【おこたとみかん】

「だいたいさ、取り憑かれるっていうのは甘えなのよね」
 おこたでみかんを食べながら、R先輩は言う。
「よく、自分や家族が悪霊に取り憑かれて妙な行動をとる話とかあるけどさ。甘えよ、甘え。心身ともに健康なら、霊に取り憑かれたりしないっての。死んだヤツの怨念なんて気合いで跳ね返しなさいよ気合いで」
「はあ」
 皮を剥かれ、白い筋のきれいに取り除かれたみかんが、こたつの上にならんでいる。それを食べながら、R先輩はぶつくさ文句を言う。
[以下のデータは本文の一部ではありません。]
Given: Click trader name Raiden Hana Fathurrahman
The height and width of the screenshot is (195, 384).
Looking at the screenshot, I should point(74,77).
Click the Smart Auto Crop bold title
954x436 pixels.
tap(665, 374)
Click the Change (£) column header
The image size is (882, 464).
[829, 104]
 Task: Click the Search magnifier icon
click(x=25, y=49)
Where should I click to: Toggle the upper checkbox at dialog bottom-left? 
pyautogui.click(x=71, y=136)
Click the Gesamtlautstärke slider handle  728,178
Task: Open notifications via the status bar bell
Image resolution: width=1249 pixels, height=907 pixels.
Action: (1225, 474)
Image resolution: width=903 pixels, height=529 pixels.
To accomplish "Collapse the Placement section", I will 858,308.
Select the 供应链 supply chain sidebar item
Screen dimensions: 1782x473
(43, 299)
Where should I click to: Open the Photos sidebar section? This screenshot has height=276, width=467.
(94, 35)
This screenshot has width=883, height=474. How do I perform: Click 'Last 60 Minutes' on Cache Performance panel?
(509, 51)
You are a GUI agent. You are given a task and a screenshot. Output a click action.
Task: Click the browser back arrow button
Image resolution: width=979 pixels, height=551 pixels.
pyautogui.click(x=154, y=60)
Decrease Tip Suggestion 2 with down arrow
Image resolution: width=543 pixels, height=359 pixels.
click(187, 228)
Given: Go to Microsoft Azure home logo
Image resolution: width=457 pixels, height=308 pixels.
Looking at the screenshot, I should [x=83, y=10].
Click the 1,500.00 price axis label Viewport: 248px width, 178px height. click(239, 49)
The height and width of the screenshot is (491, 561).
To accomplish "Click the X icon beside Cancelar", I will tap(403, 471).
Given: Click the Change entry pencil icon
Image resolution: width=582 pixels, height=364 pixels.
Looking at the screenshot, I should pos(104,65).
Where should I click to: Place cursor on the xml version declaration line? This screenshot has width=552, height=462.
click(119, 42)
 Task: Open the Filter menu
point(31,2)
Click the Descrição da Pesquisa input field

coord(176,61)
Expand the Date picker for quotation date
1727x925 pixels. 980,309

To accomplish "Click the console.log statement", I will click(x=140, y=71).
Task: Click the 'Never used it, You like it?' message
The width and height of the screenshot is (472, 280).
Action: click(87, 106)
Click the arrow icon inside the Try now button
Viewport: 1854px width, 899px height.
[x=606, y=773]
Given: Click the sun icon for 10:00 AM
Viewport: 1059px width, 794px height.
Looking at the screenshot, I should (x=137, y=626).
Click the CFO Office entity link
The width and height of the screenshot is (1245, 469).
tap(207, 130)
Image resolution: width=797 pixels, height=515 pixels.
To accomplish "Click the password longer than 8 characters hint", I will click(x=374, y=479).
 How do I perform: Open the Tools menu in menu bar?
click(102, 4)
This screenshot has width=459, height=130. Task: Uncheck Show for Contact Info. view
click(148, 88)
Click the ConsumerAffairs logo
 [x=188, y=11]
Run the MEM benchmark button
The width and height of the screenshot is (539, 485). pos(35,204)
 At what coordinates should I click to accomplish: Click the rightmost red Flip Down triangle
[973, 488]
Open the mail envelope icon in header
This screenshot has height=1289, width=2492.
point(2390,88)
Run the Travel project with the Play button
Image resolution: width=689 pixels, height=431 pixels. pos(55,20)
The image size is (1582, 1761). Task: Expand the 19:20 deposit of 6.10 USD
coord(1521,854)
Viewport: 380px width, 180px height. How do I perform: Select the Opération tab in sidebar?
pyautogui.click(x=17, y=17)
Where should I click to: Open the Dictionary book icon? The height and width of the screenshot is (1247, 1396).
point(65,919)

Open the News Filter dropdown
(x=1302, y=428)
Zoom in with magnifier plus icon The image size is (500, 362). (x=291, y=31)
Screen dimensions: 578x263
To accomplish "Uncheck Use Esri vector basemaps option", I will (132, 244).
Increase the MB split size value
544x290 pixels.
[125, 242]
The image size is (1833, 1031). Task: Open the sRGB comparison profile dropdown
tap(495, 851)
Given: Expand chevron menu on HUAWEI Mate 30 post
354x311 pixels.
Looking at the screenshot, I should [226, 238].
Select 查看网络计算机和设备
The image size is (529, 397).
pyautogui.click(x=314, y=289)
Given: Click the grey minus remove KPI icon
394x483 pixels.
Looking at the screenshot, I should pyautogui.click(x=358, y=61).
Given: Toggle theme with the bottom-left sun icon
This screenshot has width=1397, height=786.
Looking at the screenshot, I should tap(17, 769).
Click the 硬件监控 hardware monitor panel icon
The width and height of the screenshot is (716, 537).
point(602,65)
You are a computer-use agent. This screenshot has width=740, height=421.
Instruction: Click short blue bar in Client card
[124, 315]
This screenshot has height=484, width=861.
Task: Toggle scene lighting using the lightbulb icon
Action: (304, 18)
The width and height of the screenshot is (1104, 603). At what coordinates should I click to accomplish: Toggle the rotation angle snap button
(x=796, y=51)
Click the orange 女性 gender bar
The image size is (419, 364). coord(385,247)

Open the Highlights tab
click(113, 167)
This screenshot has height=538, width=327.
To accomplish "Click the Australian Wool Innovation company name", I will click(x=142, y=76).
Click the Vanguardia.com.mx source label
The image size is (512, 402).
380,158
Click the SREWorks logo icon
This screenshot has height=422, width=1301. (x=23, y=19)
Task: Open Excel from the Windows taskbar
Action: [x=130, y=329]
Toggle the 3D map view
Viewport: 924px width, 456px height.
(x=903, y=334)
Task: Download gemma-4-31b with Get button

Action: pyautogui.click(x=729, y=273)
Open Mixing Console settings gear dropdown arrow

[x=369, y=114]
「まったく。『取り憑かれた人間』に、私が今までどんだけひどいめにあわされてきたか。霊より人間のほうがよっぽど怖いわよ。いやそうでもないか」
「なるほどです。ところで先輩、わたしもみかんもらっていいですか?」
「勝手に食べなさいよいっぱいあるんだから。ていうか、なんでこんなにたくさん剥いたの? 食べる分だけ剥けばいいでしょ」
「剥いたの先輩じゃないですか」
「は?」
「さきほどから一心不乱に剥いてらしたじゃないですか。きれいに白い筋まで取って」
「……私、そんなことしないけど」
「ええ。ですから何か意味があるのかなーと思って、わたし手をつけなかったんですが。……覚えてないんですか?」
「………」
 R先輩は無言で、既に剥かれていたみかんを、わたしの方に押しやった。まだ手つかずのみかんをカゴから手にとり、剥いて、食べる。白い筋は、取らなかった。